In economics, an externality is a secondary or unintended consequence. Pollution is the classic example. People build a factory that will employ many and up the area's tax base. Pollution from the factory or the traffic it will bring are externalities.
As a teacher of financial education, I ran into my first in-class externality the other day. To give kids a better feel for the weight of debt and how it can limit one's movements, I started giving out golf balls to kids who fell behind in "paying their bills", i.e., bringing in pieces of paper from the previous class. This time a handful of students deserved four golf balls. Those who had paid all their bills deserved zero golf balls.
The externalities immediately followed.
First, kids who received golf balls accepted them as gifts, not punishments. They bounced the balls, they rolled them, they had a grand old time with them.
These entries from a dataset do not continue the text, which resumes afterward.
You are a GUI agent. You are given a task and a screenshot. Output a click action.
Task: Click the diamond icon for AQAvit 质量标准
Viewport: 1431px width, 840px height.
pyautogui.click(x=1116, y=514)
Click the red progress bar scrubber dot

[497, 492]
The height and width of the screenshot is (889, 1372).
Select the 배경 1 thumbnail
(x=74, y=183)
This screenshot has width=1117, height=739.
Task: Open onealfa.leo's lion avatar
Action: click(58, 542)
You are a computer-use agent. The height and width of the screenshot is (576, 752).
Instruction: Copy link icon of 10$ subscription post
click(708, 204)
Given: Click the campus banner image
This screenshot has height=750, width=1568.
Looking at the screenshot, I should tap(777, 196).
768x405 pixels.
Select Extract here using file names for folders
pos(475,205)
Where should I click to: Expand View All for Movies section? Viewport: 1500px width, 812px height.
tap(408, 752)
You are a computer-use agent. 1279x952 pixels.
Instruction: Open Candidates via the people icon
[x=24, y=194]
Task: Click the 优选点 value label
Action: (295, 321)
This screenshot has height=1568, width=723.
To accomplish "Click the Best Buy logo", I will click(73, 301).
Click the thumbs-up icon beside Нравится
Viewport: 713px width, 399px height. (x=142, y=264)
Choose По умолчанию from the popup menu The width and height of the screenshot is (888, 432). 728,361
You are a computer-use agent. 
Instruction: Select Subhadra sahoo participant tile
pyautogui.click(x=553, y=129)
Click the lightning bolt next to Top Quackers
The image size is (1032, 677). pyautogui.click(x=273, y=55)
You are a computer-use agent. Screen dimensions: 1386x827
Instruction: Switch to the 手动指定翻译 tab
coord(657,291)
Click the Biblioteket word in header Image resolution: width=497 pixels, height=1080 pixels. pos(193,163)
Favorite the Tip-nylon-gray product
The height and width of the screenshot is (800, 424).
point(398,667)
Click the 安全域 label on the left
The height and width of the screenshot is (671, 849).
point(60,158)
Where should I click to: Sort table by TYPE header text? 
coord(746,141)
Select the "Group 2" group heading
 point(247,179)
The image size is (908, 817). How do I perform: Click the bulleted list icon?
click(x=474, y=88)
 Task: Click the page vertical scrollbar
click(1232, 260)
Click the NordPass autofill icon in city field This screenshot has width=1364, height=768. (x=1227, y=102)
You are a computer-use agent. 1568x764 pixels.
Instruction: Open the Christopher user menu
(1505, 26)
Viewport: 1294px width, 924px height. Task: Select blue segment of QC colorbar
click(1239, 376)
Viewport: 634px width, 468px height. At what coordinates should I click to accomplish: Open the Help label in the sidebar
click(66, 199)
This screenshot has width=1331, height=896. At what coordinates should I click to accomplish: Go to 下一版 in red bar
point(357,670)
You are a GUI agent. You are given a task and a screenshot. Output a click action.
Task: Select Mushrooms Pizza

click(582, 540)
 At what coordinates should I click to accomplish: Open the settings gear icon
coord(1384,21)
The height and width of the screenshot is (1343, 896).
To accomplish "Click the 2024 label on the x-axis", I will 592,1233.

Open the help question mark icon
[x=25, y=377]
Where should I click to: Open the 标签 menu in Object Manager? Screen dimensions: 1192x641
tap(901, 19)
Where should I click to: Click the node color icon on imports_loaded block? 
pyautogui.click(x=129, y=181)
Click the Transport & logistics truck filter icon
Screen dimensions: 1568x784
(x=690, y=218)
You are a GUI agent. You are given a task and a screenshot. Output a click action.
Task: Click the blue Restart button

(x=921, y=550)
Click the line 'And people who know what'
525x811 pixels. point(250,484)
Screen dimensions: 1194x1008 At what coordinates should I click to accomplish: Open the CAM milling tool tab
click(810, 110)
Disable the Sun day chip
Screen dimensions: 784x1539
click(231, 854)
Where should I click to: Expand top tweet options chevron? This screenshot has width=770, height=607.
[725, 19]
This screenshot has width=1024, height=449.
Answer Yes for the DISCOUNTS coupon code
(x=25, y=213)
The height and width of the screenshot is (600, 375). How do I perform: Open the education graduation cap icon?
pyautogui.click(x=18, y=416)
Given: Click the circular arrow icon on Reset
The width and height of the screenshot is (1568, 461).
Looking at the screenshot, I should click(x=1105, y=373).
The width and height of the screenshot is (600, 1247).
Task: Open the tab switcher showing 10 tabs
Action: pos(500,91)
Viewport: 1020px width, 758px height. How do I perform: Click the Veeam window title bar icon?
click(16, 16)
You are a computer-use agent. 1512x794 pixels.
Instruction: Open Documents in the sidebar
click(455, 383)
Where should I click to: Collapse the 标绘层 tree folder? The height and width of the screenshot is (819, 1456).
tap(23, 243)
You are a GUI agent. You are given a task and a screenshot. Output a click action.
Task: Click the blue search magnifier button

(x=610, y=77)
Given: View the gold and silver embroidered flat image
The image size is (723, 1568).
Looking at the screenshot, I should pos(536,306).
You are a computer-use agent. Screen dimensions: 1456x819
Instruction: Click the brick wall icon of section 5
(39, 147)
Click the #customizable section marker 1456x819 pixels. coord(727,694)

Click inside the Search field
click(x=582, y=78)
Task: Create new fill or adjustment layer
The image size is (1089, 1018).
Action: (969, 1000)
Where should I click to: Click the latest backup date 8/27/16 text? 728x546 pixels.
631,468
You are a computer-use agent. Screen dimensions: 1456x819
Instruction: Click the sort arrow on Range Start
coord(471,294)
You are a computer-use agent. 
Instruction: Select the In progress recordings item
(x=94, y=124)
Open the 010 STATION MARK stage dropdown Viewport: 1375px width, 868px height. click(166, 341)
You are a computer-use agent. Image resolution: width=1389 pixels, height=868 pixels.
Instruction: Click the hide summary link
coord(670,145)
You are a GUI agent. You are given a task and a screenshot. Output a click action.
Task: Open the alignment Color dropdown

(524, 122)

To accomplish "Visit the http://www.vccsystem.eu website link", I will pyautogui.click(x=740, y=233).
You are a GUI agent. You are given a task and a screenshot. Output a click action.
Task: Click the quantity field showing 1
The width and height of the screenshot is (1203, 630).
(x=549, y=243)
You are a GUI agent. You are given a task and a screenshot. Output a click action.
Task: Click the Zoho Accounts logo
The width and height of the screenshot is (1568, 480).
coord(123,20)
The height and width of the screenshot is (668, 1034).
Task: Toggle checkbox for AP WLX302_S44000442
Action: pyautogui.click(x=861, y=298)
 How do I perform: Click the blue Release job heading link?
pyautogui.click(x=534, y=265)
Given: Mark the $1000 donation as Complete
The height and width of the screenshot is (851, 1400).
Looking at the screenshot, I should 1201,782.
Second, the kids who did not receive golf balls wondered why they were being punished. They wanted fun and bouncy golf balls to play with. I couldn't blame them.
Long story short, golf balls are out. I have nine days to come up with a more appropriate alternative.
The rest of the class was a hodgepodge of highs and lows. The kids did an excellent job of remembering the first two songs and dances we had come up with weeks before, but then struggled to get through this week's despite enjoying acting like Big Scary Number monsters. The lyric "crazy scary" especially eluded them. In the end they pulled it together for a spirited on-camera performance.
Parents will attend next class. This gives us an opportunity to show off what the kids have learned and to expose the parents to our version of the Marshmallow Test...the Cupcake Test.